櫓屋さんは、最後、ニグリカさんが近付いてきてるのをわかっていて、わざと口悪く言ったようだった。ニグリカさんが膨らんだ封筒を半ば乱暴に渡す。櫓屋さんは、ありがと〜と言いながらそれを受け取り、ニグリカさんが何か言う。

 櫓屋さんが言った言葉は、日々自己嫌悪にさいなまれる僕にとっては耳触りが良く、筋が通っているようにも、思える。しかし、あまりに傲慢で身勝手な言葉だ。相手が文句を言わないのだからそれでいい。私達は存在するだけで価値がある。寄生させてもらう代わりに、甘えてあげる。可能である以上、それが一つの生き方だと正当化する。

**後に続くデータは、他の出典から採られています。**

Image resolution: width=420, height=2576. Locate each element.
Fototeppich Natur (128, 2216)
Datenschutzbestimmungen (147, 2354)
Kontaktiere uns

「じゃ〜ね〜、ニグリカ、竜崎くん、また会ったらヨロシク〜」

「まったく……、……銀?」


でも、今の僕の立場で、偉そうにその意見を批判すること自体が限りなく傲慢不遜だ。僕はどうすべきなのだろうか。他人を批判するのも、自分を正当化するのも、良いとは思わない。しかし、いくら内心で反省したところで、何もできないには変わりない。僕が苦しんでも、ニグリカさんにプラスにならない。


「銀」


ニグリカさんの声にびっくりして顔を上げると、思いのほか彼女は近くにいて、僕は変な声を上げてしまった。


「そんな驚く必要ないやろ。どしたん」

「いえ、ぼーっとしちゃって……。なかなか激しい人でしたね」


ニグリカさんは、あいつのことは気にせんでええ、と嫌そうに言いながら台所の方に歩いていった。